Он опирается на свои вилы и улыбается нахлынувшим воспоминаниям.
– Хорошие были времена, когда Ле Ражон принадлежал моему дяде.
– А когда ваш дядя потерял эту ферму?
– После войны. Ему нужно было выбирать: сохранить дом, но потерять виноградники, или продать дом. Простой выбор. Он оставил себе виноградники, сейчас они принадлежат мне. Он продал дом чужаку, а себе построил бунгало в деревне. Мой дядя был разумным человеком.
***
Я пытаюсь засадить нашу половину огорода. Жульен помогает мне.
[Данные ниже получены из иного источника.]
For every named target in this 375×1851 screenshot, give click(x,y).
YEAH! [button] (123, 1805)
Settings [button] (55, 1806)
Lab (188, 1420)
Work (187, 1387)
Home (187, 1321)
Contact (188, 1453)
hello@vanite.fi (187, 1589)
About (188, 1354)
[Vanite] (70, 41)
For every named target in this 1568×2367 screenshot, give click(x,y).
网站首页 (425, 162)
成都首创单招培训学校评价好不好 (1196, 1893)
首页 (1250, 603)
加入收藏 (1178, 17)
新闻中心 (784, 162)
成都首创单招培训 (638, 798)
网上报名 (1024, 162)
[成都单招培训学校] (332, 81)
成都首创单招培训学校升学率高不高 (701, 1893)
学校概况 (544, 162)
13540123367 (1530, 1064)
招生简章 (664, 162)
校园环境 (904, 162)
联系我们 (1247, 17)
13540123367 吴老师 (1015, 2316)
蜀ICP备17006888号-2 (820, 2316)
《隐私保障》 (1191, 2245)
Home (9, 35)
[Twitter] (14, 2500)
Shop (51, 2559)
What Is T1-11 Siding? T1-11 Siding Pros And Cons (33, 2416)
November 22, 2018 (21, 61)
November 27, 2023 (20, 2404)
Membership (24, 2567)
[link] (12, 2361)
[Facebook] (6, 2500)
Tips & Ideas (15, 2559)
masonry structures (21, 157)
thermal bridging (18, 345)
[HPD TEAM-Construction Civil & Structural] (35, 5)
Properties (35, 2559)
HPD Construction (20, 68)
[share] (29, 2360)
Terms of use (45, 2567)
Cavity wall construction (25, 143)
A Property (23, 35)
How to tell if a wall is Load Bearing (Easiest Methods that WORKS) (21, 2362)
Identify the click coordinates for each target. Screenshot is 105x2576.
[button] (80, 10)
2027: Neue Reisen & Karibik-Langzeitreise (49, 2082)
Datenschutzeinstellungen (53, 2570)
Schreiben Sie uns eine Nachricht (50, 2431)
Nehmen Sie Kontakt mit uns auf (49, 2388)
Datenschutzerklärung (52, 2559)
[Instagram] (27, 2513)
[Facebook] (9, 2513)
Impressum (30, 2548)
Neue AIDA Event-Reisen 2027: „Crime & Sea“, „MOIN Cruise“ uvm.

Пока я мучаюсь со своими вилами, его лопата ловко входит в землю, выворачивает комок темной и плотной, как шоколад, почвы, переворачивает его и снова вонзается в грядку. Иногда я вижу капли пота на его плечах, иногда слышу, как он кряхтит от напряжения, но на этом наше общение и заканчивается.
По его совету к нам приехала супружеская пара хиппи на телеге, запряженной ослом, и привезла нам конский навоз, который сейчас дымящейся кучей лежит на краю огорода.
– Он немного свежеват, – говорит он. – Нам нужно будет хорошенько его прикопать.
– Это обязательно?
– Чем больше мы внесем навоза, тем больше овощей соберем. Все предельно просто.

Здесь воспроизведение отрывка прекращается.